“Responsible tourism complies with the principles of social and economic justice and exerts full respect towards the environment and its cultures. It recognises the centrality of the local host community and its right to act as a protagonist in developing a sustainable and responsible tourism. Responsible tourism actuates to foster a positive interaction between the tourist industry, the local communities and the travelers”, defined by AITR‘s members in 2005.
In practice, this statement reflects the tendency of tour operators, aware of these issues, within their corporate social responsibility to maintain environmental sustainability, gender equality and good practices in general. They are attentive to the fact that responsible tourism is developed, designed and totally managed in such a way as not to generate social and economic inequities, especially regarding the people of the host territories.
This means that all the “actors” involved in Responsible Tourism, (the tourist, the tour organiser and the local host community) should be aware (and if they are not, we must work to ensure that they become so) and involved in a logical process that should not focus only on the needs of one actor. One in which the needs of one does not prevail over the others. It should be sustained in a dynamic in which all must respect and preserve the balance to a healthy, sustainable and profitable survival of all the protagonists of the tourism experience.
It is clear for all tourist operators that there is not a single definition of Responsible Tourism, and that it is not possible (or rather, it would be unreasonable) to give an acceptable explanation of this practice. Rather we should strive to identify it from time to time with other practices such as “responsible tourism“, “ecotourism“, “cultural tourism“, “community tourism“, “sustainable tourism” and ” fair tourism.” In fact, Responsible Tourism can be implemented through the addition of these practices in the creation of trips, properly applied and non conflictual. For each of these practices, in fact, we must recognise the true concept of “responsible tourism”. At the same time though none of them, if you want to translate them into an authentic example of responsible tourism, can claim to lack regard and respect towards the principles of responsible tourism.

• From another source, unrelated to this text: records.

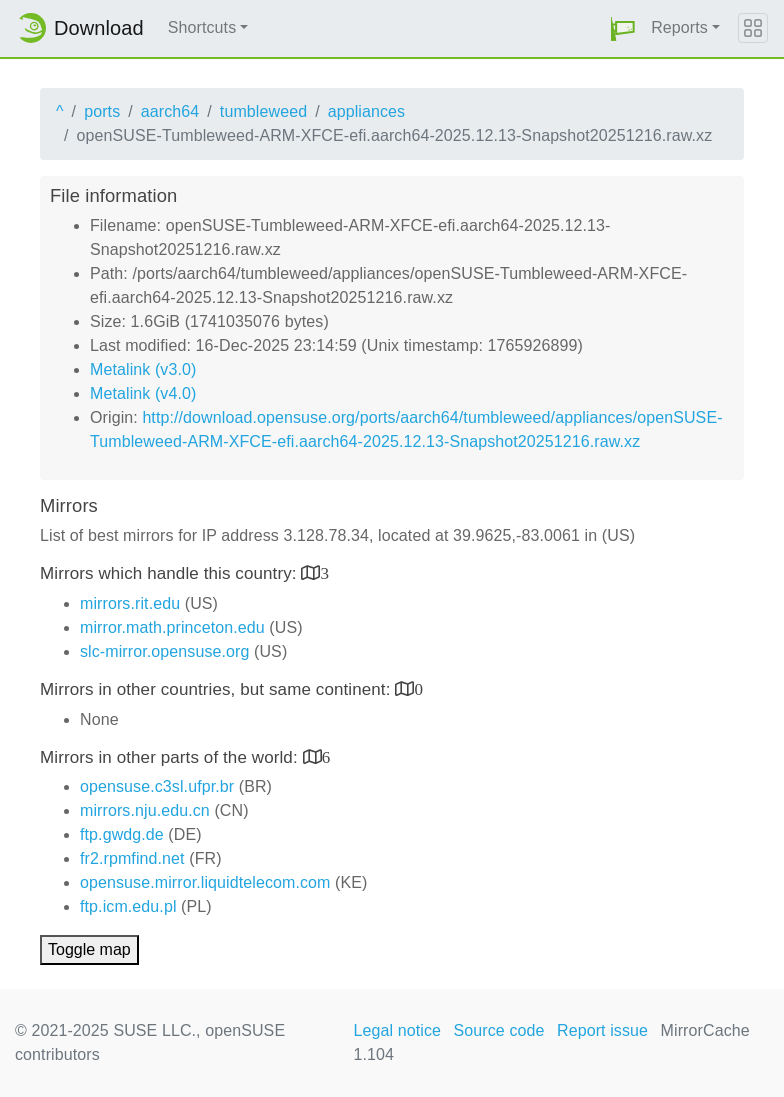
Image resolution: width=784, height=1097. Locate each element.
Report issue (602, 1030)
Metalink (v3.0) (143, 369)
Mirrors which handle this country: (170, 573)
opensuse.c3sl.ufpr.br (157, 786)
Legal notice (398, 1030)
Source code (499, 1030)
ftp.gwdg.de (122, 834)
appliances (367, 111)
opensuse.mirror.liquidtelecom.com (205, 882)
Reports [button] (679, 27)
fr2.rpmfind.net (132, 858)
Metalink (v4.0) (143, 393)
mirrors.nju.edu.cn (145, 810)
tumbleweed (263, 111)
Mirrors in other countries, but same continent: (217, 689)
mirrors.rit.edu (130, 603)
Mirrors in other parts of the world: (171, 757)
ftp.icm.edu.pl (128, 906)
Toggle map (89, 949)
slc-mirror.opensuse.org (164, 651)
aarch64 (170, 111)
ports (102, 111)
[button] (623, 28)
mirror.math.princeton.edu (172, 627)
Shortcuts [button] (202, 27)
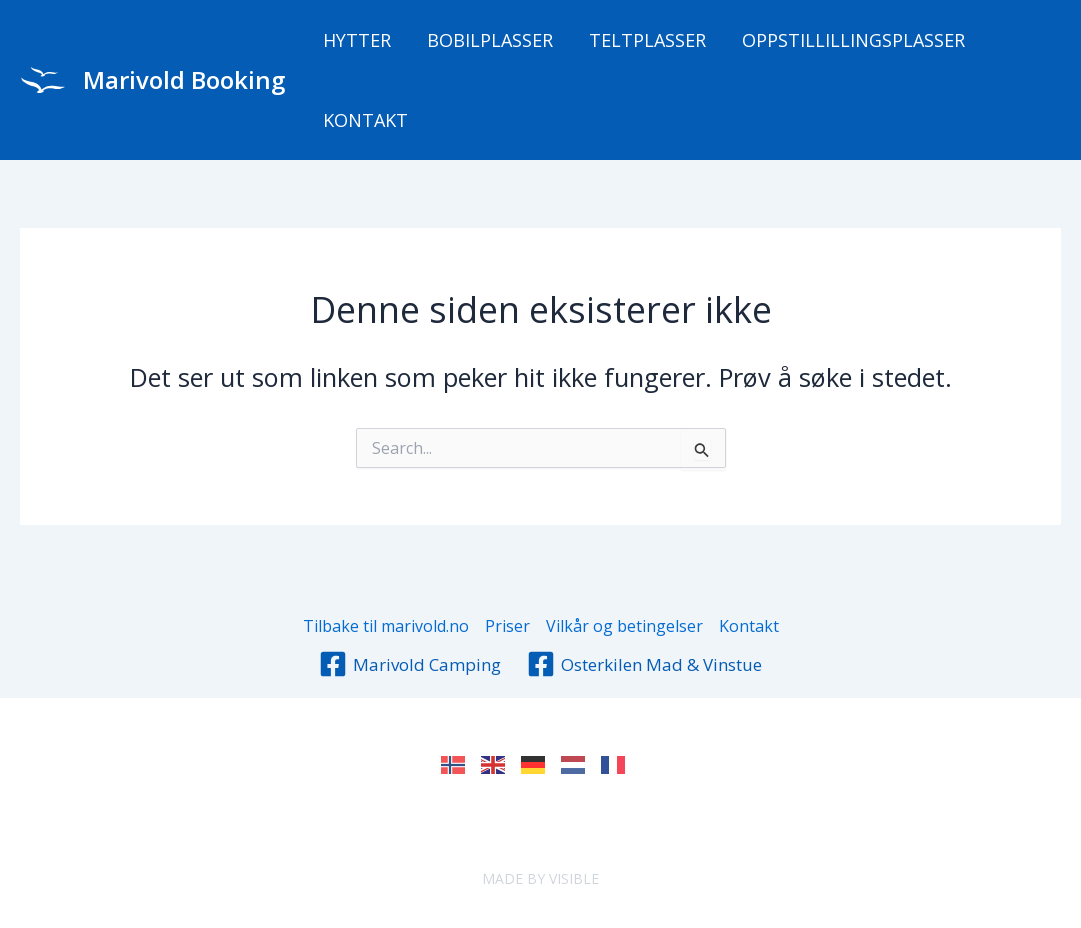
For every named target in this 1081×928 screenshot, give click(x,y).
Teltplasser (647, 40)
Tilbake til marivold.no (386, 626)
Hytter (357, 40)
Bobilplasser (490, 40)
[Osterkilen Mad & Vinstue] (644, 664)
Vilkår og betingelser (624, 626)
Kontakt (365, 120)
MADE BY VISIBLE (540, 878)
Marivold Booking (184, 79)
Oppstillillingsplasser (853, 40)
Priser (507, 626)
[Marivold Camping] (410, 664)
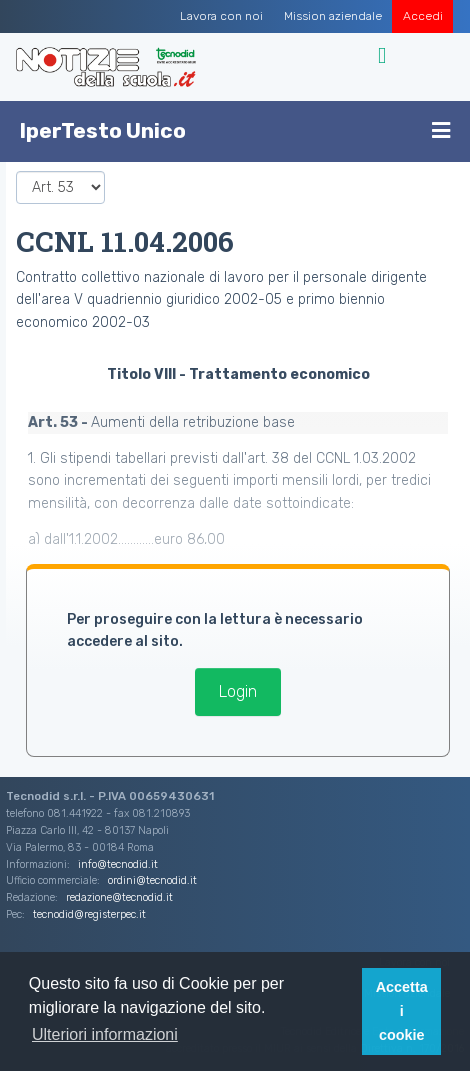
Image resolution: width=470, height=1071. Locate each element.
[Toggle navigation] (384, 56)
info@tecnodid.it (118, 864)
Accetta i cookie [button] (402, 1011)
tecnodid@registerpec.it (89, 914)
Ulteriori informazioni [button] (105, 1034)
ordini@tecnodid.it (152, 880)
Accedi (423, 16)
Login (238, 691)
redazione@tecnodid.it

In practice … Ecotourism is most definitely a good practice to focus on. Respecting our ecosystem as we do our home. If we reduce this only to the environmental aspect and do not include the basic respect towards the social aspect, then the concept is incomplete. For example, according to the principles of responsible tourism, the rights of the workers involved in the elaboration of the eco-tourism package has to be inclusive and fair, otherwise, it would not be an authentic example of responsible tourism. The risk is that this practice hides the vices and celebrates only some virtues and good practices as does the phenomenon of Green Washing.